* **Work instructions**
**a)** Using the passage on observers and the ladder of facts below, mark each statement yes or no and quote the exact words that decide it: (i) Measurement is described as a passive read-out. (ii) Some experimental descriptions exclude others by contradiction. (iii) Science and mathematics stabilize facts across observers through symbolic language.
**b)** Write the next part of the passage on observers and the ladder of facts below, starting right after its final sentence.

* **Source text**
********************

Observers are not external to this story; they are the very mechanism by which a branch of the Library becomes legible. This is the “worm’s‑eye tube” perspective, where origin, evolution, and observership are inextricably linked. We can visualize this process as a ladder. At the base, quantum systems begin as structured possibilities. Through interaction with their surroundings, delicate superpositions dissolve, and robust, copyable patterns survive; measurement isn’t a passive read-out but the context that turns possibilities into records. On the next rung, context determines what counts as a fact, as some experimental descriptions exclude others not by contradiction but by mutual limitation; each chart is adequate on its floor and for its specific questions. Higher up, life evolves to read those persistent records, as senses compress data into actionable cues and brains build models to predict. At the top, science and mathematics amplify this feedback loop, extending our senses with instruments and stabilizing facts across observers using symbolic language.

********************

* **Supplied material**
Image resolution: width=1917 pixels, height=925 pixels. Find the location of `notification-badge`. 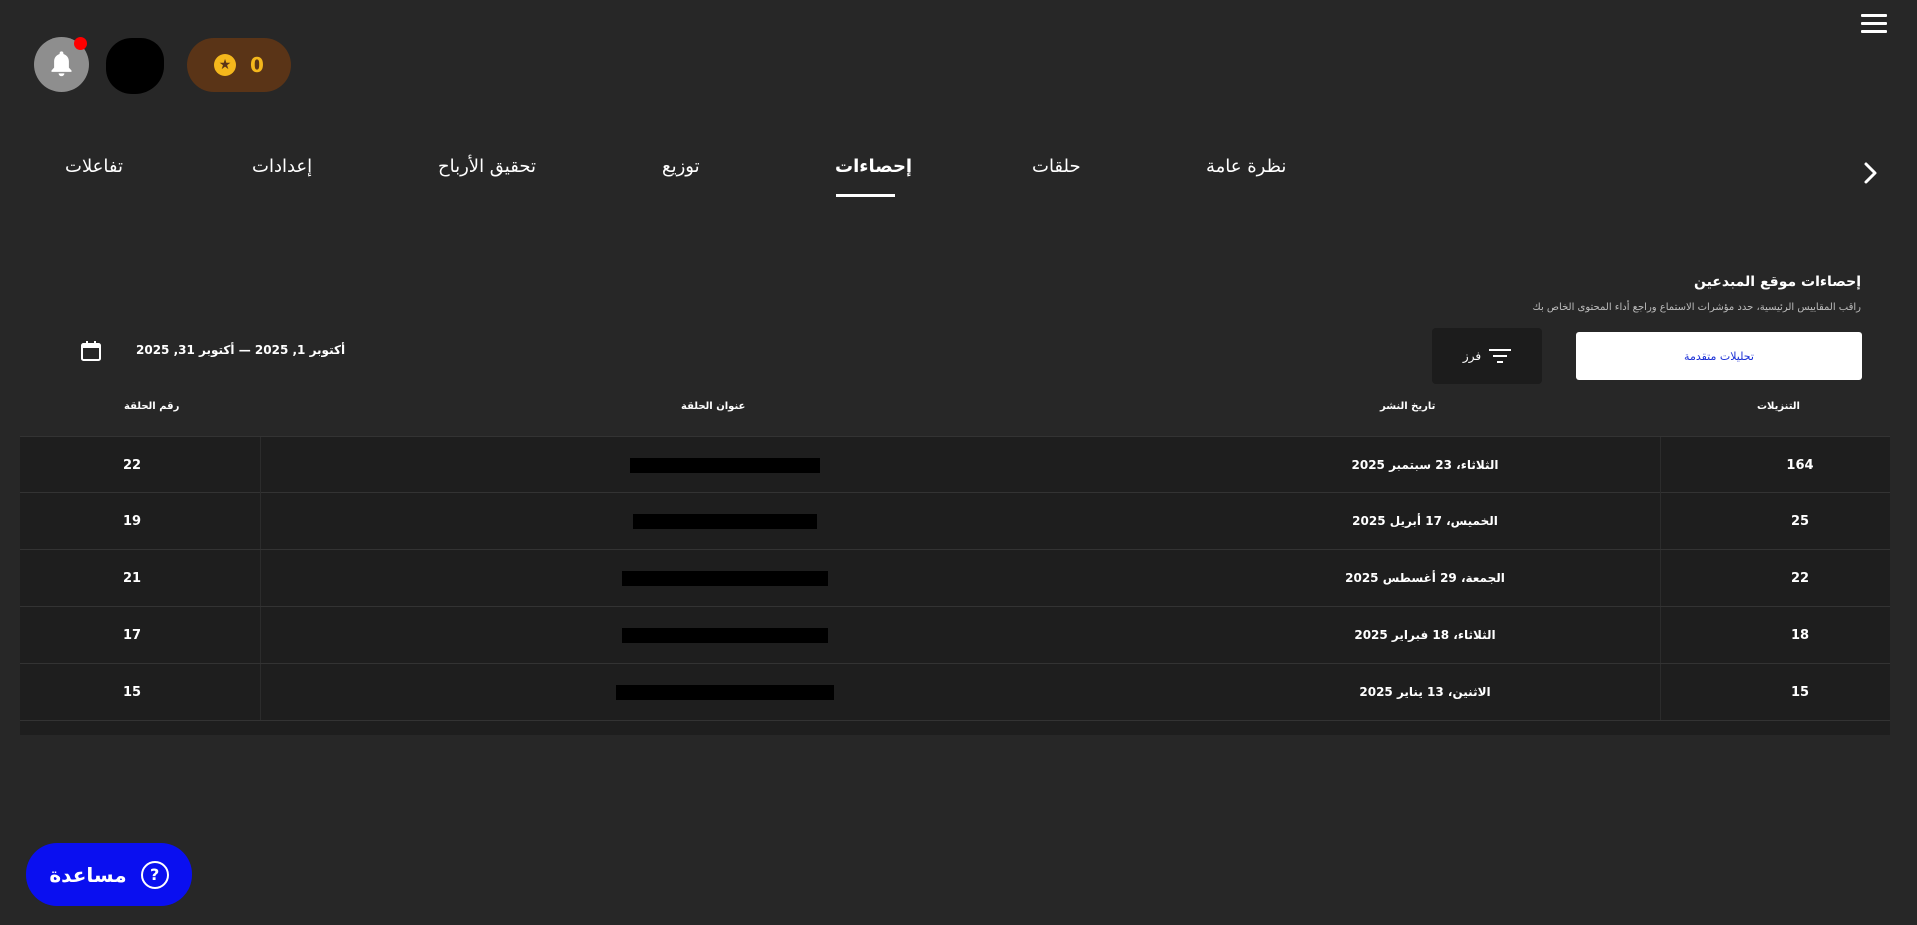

********************

* **Results for each task**
**a)**
(i) No: "measurement isn’t a passive read-out but the context that turns possibilities into records"
(ii) No: "some experimental descriptions exclude others not by contradiction but by mutual limitation"
(iii) Yes: "stabilizing facts across observers using symbolic language"

**b)**
Gödel’s theorems provide a gentle horizon to our confidence. If mathematical truth will always outrun any fixed list of axioms, we should not expect a final, compact “theory of everything” that explains every fact once and for all. Instead, we should expect exactly what we have found: excellent, domain-true laws—theories good enough to land probes on comets—that nonetheless bend, break, or generalize at their extremes. Heisenberg’s lesson instructs us not to demand a single, all-purpose language, but to expect a layered plurality of adequate descriptions. Hertog’s lesson suggests that the very relevance of those descriptions is history-bound, emerging only as the Path leaves the initial quantum fog and crystallizes stable patterns.

Time, therefore, belongs to the Path, where memories accrue, entropy grows, and causes precede effects. The Library, however, is timeless; its structures simply are. Both views are true because they describe different levels: the journey and the map. Mathematics bridges these two perspectives. As a territory, it is an inexhaustible structure; as a practice, it is the evolving craft by which observers extract stable order from that structure and test whether yesterday’s models will still guide them tomorrow.